* [Exercise objective] Copy out each line of the data holding "click".

* [Information]

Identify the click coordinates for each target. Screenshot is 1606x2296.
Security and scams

==

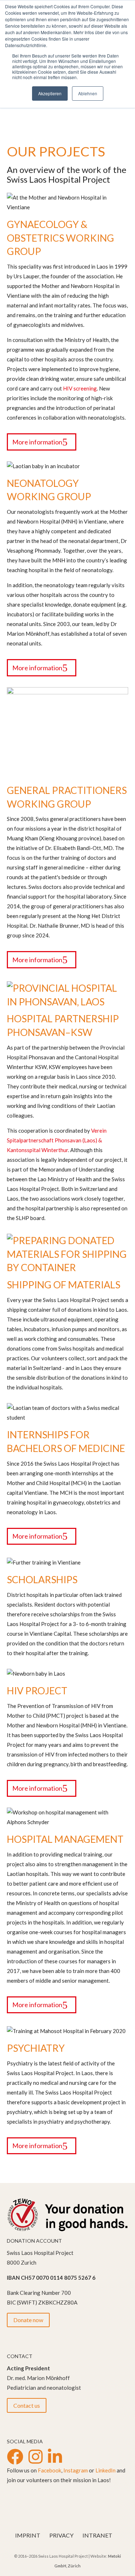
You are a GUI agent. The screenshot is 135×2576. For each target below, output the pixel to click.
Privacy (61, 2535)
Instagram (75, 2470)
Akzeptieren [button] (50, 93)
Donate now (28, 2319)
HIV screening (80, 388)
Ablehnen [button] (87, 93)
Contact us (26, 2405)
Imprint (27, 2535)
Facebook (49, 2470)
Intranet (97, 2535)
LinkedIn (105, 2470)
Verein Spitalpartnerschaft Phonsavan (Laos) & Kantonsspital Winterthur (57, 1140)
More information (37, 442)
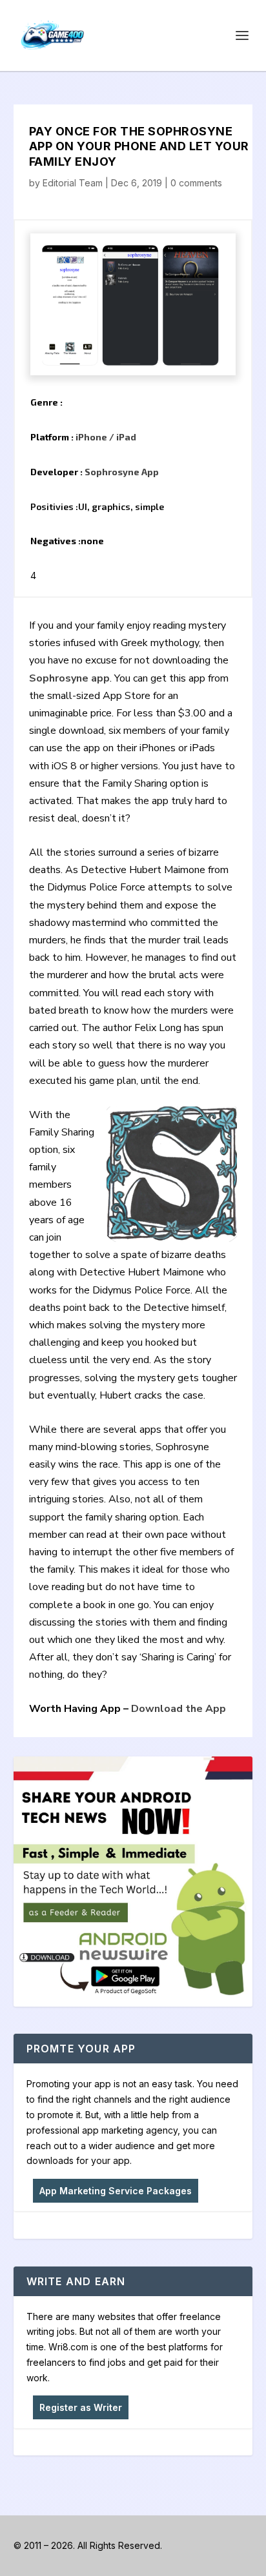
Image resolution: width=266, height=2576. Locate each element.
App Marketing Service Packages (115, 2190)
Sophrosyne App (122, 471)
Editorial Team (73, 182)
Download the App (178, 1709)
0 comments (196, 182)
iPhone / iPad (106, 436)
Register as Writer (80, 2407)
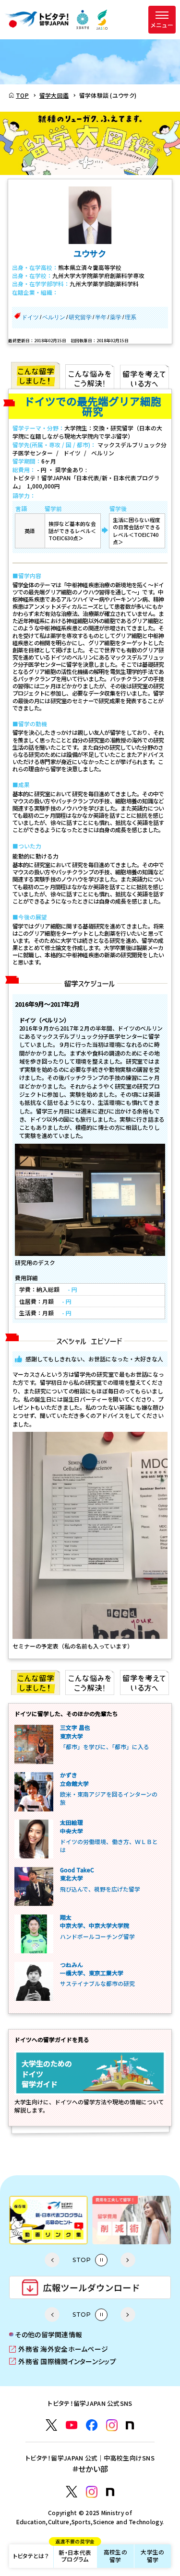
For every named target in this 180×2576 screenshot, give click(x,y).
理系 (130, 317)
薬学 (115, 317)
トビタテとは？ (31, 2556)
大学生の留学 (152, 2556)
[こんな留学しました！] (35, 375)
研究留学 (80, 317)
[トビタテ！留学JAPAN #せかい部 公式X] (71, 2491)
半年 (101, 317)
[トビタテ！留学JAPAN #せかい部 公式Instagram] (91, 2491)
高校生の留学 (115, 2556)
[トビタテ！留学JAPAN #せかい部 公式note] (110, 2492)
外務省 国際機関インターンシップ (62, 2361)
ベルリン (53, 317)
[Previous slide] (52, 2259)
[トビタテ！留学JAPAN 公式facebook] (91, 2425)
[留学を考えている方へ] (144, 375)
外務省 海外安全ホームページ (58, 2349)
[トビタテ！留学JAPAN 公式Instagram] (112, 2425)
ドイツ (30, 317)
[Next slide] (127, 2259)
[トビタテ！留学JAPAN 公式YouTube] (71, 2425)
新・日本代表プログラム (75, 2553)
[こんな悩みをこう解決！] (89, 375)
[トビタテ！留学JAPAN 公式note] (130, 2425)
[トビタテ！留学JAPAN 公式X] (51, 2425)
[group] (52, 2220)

* * *

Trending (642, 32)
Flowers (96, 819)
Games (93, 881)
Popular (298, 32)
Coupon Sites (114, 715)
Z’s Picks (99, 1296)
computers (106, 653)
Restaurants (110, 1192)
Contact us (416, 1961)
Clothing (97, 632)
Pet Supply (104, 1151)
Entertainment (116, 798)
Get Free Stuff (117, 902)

* [Answer to this problem]
Identify the click coordinates for each target. Screenshot is 1606x2296.
You are a GUI agent. The screenshot is 135×2576. For each target below, output the pixel to click.
For every named target in this 180×2576 screenshot, give click(x,y).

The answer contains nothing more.